Les moyens alloués par l’État, s’ils ont fait l’objet d’un rattrapage urgent en 2016 à Mayotte, sont encore très en-dessous des besoins. Et c’est la Chambre régionale des Comptes qui avait déjà fait ce constat en 2023 en soulignant les efforts de la jeune collectivité en faveur de la protection de l’enfance et en alertant dans un rapport sur la place prise par ce service dans le budget de fonctionnement du Département, plus de la moitié, « la collectivité sera amenée à ne pas régler certaines factures », avaient même soulignés les magistrats, une première !

Du sans filet pour le Conseil départemental de Mayotte

A Mayotte, tout est exacerbé, et quand on lit « conditions familiales défaillantes », il faut presque y voir de la maltraitance

Depuis, une convention devait être signée pour sécuriser la compensation ASE au Conseil départemental de Mayotte à la condition qu’un Schéma Départemental de l’enfance et des familles soit signé. Les élus ont rempli leur part de contrat, et l’État a bien versé 50 millions d’euros de compensation, mais aucune convention n’est actuellement signée, nous signale-t-on au Conseil départemental. C’est-à-dire que si l’État ne verse pas la compensation en 2025 en raison de l’absence de convention, le budget du Département plongerait, et se trouverait sous tutelle de la préfecture.
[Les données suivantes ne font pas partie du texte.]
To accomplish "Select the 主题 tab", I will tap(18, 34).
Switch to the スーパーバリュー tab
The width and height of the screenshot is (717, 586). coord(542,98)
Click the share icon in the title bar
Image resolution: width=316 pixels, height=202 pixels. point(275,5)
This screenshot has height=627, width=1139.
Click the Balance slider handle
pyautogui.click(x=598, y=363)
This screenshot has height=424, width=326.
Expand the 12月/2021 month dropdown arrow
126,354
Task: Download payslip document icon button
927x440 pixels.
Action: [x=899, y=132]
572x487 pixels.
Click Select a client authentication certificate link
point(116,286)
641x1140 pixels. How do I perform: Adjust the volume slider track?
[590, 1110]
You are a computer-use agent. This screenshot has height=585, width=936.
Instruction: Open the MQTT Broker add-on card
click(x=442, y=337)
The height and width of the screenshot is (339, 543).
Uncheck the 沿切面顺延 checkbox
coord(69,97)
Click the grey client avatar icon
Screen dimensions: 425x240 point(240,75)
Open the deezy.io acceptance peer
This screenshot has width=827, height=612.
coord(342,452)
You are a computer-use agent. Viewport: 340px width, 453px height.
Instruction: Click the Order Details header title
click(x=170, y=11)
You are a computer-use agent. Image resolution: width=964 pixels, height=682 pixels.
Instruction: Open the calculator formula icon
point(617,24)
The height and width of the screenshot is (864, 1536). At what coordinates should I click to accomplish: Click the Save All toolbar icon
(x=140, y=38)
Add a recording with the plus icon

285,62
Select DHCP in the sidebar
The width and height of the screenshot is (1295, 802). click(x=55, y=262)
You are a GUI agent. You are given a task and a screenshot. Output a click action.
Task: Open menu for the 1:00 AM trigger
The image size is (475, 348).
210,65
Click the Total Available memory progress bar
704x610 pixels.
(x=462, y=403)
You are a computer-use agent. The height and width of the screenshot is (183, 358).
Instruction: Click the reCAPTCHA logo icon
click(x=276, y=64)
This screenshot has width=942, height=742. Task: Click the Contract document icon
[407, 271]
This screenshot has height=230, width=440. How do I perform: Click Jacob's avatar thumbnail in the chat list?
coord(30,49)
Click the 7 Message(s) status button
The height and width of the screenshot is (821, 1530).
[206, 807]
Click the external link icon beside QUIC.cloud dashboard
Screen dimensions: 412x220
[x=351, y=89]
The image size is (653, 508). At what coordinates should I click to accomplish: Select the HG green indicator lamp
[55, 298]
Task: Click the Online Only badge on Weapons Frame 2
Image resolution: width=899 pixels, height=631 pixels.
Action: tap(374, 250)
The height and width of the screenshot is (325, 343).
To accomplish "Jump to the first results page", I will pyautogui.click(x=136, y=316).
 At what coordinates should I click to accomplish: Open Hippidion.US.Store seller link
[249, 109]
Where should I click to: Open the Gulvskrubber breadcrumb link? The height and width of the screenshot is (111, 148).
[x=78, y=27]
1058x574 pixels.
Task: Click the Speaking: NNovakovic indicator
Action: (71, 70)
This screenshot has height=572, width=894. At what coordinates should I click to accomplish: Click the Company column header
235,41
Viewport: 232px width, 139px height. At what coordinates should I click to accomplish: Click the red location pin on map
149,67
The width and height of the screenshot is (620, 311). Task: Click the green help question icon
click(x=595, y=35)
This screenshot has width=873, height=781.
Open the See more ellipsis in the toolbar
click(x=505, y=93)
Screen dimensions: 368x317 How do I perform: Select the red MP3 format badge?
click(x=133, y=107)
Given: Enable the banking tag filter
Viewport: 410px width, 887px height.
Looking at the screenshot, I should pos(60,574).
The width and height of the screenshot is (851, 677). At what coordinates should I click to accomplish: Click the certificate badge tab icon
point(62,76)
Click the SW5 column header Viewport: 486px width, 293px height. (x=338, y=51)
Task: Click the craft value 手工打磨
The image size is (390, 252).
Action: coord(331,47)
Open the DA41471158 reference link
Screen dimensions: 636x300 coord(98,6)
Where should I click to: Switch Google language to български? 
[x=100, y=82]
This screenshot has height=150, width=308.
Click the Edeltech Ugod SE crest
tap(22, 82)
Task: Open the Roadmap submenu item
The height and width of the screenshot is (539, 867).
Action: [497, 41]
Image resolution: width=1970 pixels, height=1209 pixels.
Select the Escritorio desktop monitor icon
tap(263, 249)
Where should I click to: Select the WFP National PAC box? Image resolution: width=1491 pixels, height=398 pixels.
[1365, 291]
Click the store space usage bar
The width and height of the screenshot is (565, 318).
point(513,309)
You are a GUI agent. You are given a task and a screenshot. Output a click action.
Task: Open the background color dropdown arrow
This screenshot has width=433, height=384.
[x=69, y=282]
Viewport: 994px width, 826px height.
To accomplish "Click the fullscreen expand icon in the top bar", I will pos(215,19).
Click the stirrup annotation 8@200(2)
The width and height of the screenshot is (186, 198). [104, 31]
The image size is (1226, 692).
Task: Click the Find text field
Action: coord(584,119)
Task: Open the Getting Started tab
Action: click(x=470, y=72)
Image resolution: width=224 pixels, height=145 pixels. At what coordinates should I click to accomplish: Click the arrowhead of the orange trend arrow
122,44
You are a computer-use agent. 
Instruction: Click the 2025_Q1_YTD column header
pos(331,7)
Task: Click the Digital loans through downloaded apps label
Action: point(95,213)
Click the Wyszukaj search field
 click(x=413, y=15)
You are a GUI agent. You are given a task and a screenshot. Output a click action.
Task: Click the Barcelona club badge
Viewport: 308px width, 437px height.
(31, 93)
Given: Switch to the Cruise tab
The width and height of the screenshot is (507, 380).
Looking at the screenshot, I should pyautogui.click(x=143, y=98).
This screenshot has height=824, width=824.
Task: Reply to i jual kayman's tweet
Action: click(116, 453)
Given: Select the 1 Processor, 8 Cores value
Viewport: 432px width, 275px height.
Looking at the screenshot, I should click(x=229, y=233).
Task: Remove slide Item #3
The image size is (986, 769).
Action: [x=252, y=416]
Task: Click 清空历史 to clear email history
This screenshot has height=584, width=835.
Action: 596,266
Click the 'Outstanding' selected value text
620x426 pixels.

La fragilité perçue au niveau national sur la prise en charge des enfants de l’ASE est décuplée à Mayotte où leur nombre pèse démesurément sur le petit budget du 101ème département aux nombreux autres défis.

Sur le plan national, les membres de la commission d’enquête appellent à agir « en urgence » pour « sortir de la crise » en soulignant la fragilité de ces jeunes. Si on sait qu’à Mayotte, ils basculent plus facilement dans la délinquance, absorbés par des bandes auprès desquelles ils cherchent une protection, en Hexagone on alerte sur leur intégration aux réseaux de prostitution, qui « recrutent au sein même des structures d’accueil ». Dans les Alpes-Maritimes, 75% des mineurs concernés viendraient d’un foyer de protection de l’enfance. Et le rapport indique que « 45% des jeunes de 18 à 25 ans sans domicile fixe sont issus de l’ASE ».

On apprenait ce 30 avril que les présidents des départements de l’Essonne, des Yvelines et des Bouches-du-Rhône sont visés par trois recours de familles les accusant d’avoir laissé leurs enfants, placés en foyer sous leur responsabilité, se prostituer.

La commission préconise d’« adopter une loi de programmation» et de mettre en place un « nouveau fonds de financement » de la protection de l’enfance. L’heure étant plutôt à l’économie des moyens de l’Etat qui les concentre sur les conflits armés et économiques, il y a tout lieu d’être inquiet pour l’avenir de ces enfants.